Se la Chiesa cattolica è stata colpita così
duramente non è un caso, visto il ruolo che sta faticosamente
svolgendo per risolvere la crisi politica che da anni destabilizza
il paese e che è alla radice anche delle violenze dell’ultimo
anno. La RDC infatti è dominata dalla famiglia Kabila fin dal 1997,
quando Laurent Kabila (foto) è riuscito con un colpo di Stato a deporre il
dittatore Mobutu Sese Seko. Assassinato nel 2001, a Laurent è
succeduto il figlio Joseph Kabila, che governa da allora violando il
limite massimo di mandati imposto dalla Costituzione.
ACCORDO DI SAN SILVESTRO. L’anno scorso
Kabila ha accettato di abbandonare il potere e le elezioni erano
inizialmente previste per novembre. Alla vigilia del voto, però,
la commissione elettorale ha dichiarato di non potere indire le
elezioni perché «il numero dei votanti è sconosciuto». Sono
seguite violente proteste di piazza, che l’esercito ha cercato
di spegnere facendo decine di morti, sedate infine grazie
all’intervento dei vescovi che hanno supervisionato la firma tra
governo e opposizione dell’Accordo di San Silvestro: il testo,
siglato il 31 dicembre 2016, prevedeva la formazione di un
governo di unità nazionale per portare il paese a votare entro la
fine del 2017. A maggio però l’accordo ha subito un
duro colpo: Kabila ha formato sì un governo, ma solo con
una parte dell’opposizione, e a sei mesi dalla fine
dell’anno non ha ancora fissato la data ufficiale delle elezioni
generali.
EVASIONI DI MASSA. L’instabilità
ha minato l’autorità e la funzionalità del governo. Non
è un caso se a maggio sono riusciti a scappare da un carcere della
capitale 4.000 detenuti, tra banditi e miliziani, la più grande
fuga nella storia del paese. Due giorni dopo, altri 70 hanno
infranto le sbarre di una seconda prigione. Sulle strade mal ridotte
del paese si moltiplicano i posti di blocco illegali che costringono
le auto a pagare pedaggi illegittimi nella più totale impunità. i
principali dicasteri mancano di fondi e lo stato della corruzione
già dilagante si è ulteriormente aggravato.
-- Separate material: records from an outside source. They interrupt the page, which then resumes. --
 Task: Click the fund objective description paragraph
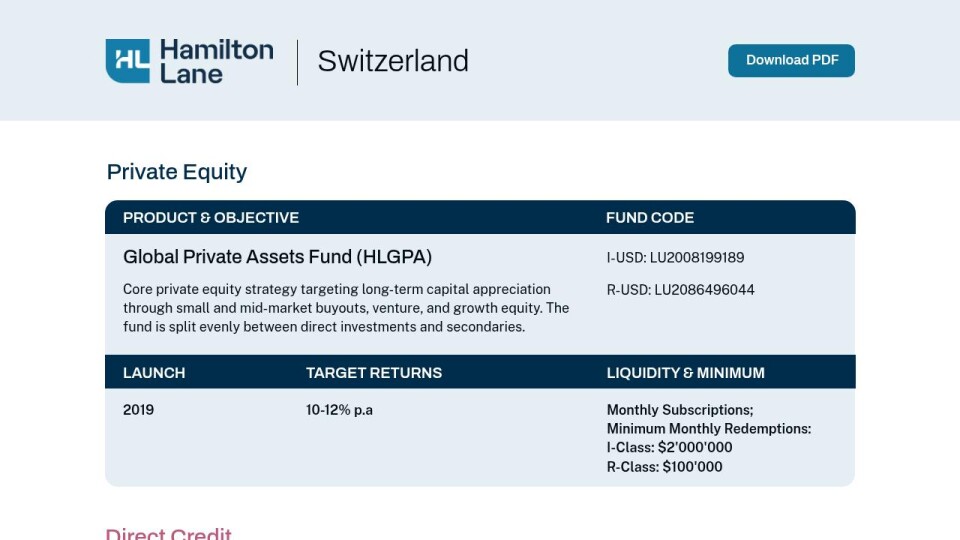tap(346, 308)
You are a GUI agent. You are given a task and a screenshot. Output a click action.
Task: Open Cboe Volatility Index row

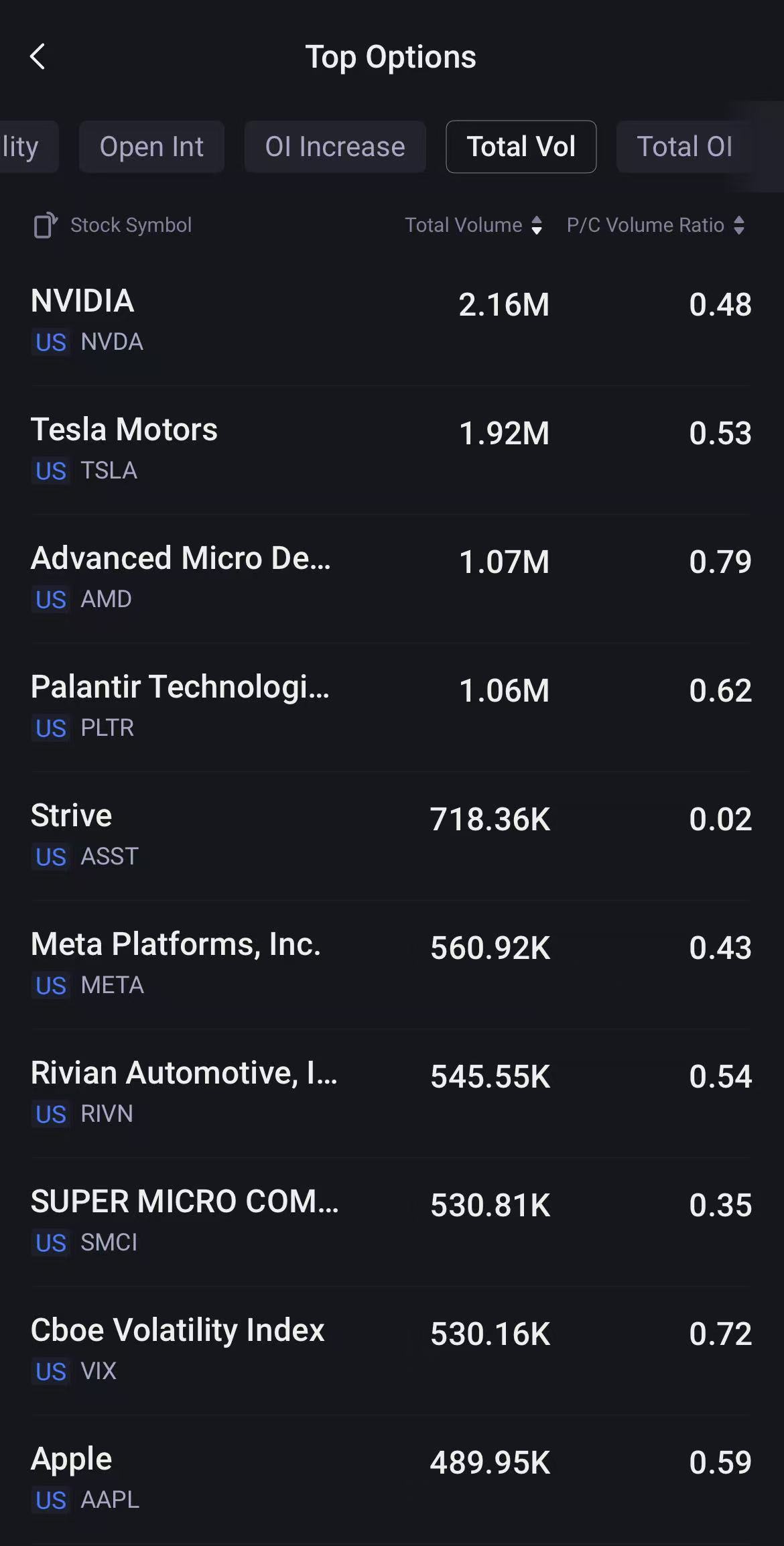click(x=391, y=1350)
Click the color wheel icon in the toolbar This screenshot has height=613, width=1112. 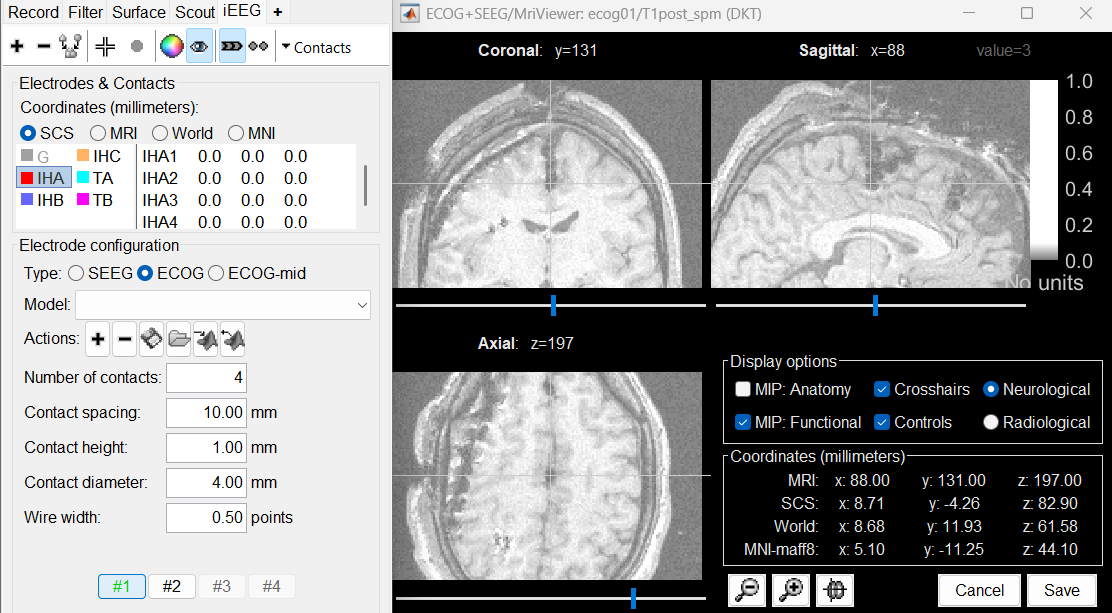coord(172,47)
EVITARE LA GUERRA CIVILE. In questa
situazione esplosiva, il popolo congolese ha preso una posizione
chiara: secondo un recente sondaggio, l’83% vuole votare entro fine
anno ma il timore è che il presidente Kabila stia fomentando gli
scontri per rimanere al potere. «Gruppi stranieri stanno operando
nel nostro paese», è la denuncia pubblicata dai vescovi
lunedì al termine di un’Assemblea plenaria. «I politici
moltiplicano le iniziative per svuotare l’Accordo del suo
contenuto, minando così la tenuta di elezioni libere,
democratiche e pacifiche. Le recenti evasioni di massa restano
tuttora dei grandi punti interrogativi», scrivono facendo intendere
che potrebbe trattarsi di un piano funzionale a gettare nel caos il
paese. Il 30 giugno la RDC festeggia l’anniversario
dell’indipendenza nazionale e la Chiesa ha invitato fedeli e
uomini di buona volontà «a una giornata di digiuno e preghiera per
la nazione», per evitare che sprofondi in una nuova guerra civile.